- _WORK REQUIRED_: All of the data must be returned exactly as given.

- _RECORDS_:
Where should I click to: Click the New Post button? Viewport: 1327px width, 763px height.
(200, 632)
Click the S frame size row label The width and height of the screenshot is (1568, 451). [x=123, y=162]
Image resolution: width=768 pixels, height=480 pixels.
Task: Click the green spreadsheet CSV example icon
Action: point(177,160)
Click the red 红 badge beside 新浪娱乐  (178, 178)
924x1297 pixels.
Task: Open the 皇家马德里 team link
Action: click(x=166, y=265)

- _RESULT_:
Where should I click to: Click the New Post button? Viewport: 1327px width, 763px height.
(200, 632)
Click the S frame size row label The width and height of the screenshot is (1568, 451). [x=123, y=162]
Image resolution: width=768 pixels, height=480 pixels.
Task: Click the green spreadsheet CSV example icon
Action: point(177,160)
Click the red 红 badge beside 新浪娱乐  (178, 178)
924x1297 pixels.
Task: Open the 皇家马德里 team link
Action: click(x=166, y=265)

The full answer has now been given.